**TASK STATEMENT**
Only an exact, complete copy of the listing will serve as the answer.

**AVAILABLE DATA**
=== Begin Enclosure ===

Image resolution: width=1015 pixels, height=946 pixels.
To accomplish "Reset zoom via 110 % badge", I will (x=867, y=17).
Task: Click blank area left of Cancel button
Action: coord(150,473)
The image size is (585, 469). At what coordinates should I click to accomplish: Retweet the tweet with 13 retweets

=== End Enclosure ===

**EXERCISE OUTPUT**
Image resolution: width=1015 pixels, height=946 pixels.
To accomplish "Reset zoom via 110 % badge", I will (x=867, y=17).
Task: Click blank area left of Cancel button
Action: coord(150,473)
The image size is (585, 469). At what coordinates should I click to accomplish: Retweet the tweet with 13 retweets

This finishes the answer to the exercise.